The 2k hike to meet up with trail 3 ended up taking about an hour and a half during which we had all sweated through our clothes and drank most of the small amount of water we had brought with us, but it was too late to turn back now. Besides, where the two trails met, the terrain had flattened out nicely. This was also the only place on the trail where saw any other hikers: a Russian family with full packs and two very young children who couldn’t have been more than five or six years old. This, we assumed, was a clear indication that the trail from here on out would be much more manageable. Our assumption was wrong, and the second half of the trail ended up being steeper and more rugged than the first. The downhills, on top of being steeper were also now wet because it had started raining. After three hours we did complete our “5k hike” and made it to the temple. (They obviously don’t count ups and downs as part of the distance.) I wish I could tell you the temple was amazing and beautiful, but I can’t. Also, and much more concerning, I have not seen that Russian family since.
Penang is an island just off the west coast of Malaysia. It has historically been a meeting point of cultures for centuries with Indians, Chinese, Malayans and Europeans (who arrived much later) all settling on this island. The result of this, many will tell you, is some of the best food fusion to be found anywhere in the world. Penang is considered by many, including my favorite travel/food expert, Anthony Bourdain, to be the food capital of Malaysia, if not the entire region. With this in mind, I ate and ate and ate. I ate at hawker stalls on the street, night markets, highly recommended restaurants and a few places in between. However, because we’re not that kind of website, I wont be sharing any pictures of the food (go satisfy for food-porn needs somewhere else, you sickos). The food lived up to the considerable hype and was truly extraordinary with the sole exception of laksa, Penang’s most famous dish. This fish-based, noodle-soup concoction is said to best illustrate the fusion of flavors that has taken place on the island over the centuries; however, I found it to be all but ineatable. After four bites, I had to concede that if it takes a sophisticated palette to appreciate this dish, then I have the palette of a dog eating food out of the garbage. Speaking of garbage, that is how I would describe the steamy hot bowl as tasting. The fact Bourdain raved so highly about this dish now calls into question all of his other food recommendations…just joking. But seriously, the idea that someone could eat that and enjoy it just goes to show how diverse people’s personal tastes can be.
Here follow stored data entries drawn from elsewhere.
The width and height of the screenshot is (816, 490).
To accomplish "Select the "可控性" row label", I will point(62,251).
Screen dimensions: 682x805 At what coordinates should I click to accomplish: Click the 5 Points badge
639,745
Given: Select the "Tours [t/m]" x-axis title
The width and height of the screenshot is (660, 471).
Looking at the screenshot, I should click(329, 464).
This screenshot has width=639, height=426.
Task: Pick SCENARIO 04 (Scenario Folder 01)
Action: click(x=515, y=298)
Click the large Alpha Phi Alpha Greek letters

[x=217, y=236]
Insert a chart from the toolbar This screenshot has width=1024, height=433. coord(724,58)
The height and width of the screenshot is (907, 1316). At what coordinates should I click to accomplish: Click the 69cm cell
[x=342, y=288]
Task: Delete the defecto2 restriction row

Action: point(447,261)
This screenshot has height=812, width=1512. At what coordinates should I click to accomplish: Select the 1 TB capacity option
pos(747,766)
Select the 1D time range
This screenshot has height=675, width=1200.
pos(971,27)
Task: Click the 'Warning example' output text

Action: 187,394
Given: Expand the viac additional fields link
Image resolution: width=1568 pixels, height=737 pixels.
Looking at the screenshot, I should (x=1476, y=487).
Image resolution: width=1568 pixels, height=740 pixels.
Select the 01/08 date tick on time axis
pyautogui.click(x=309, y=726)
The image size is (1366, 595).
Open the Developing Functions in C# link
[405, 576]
Along with eating, there is a lot of sightseeing to do in Georgetown. The largest city on the island. It has a very old China Town and Little India full of old buildings, Buddhist and Hindu temples, and mosques and churches. There was also some fantastic street art, and I even went to a small batik art museum. If you’re not familiar with the batik method, it is very complex and tedious work that involves waxing and dying a piece of fabric over and over again to achieve each color seen on the work. This museum I visited featured Asian artists from all over SE Asia as well as China, all of whom did things with this medium I didn’t know were possible.
On my last day in Penange, Chris, an English guy I’d been traveling with since the Cameron Highlands, and I rented scooters and drove around the entire island. Sunburns insued, but it was a fun way to spend our last day on the island.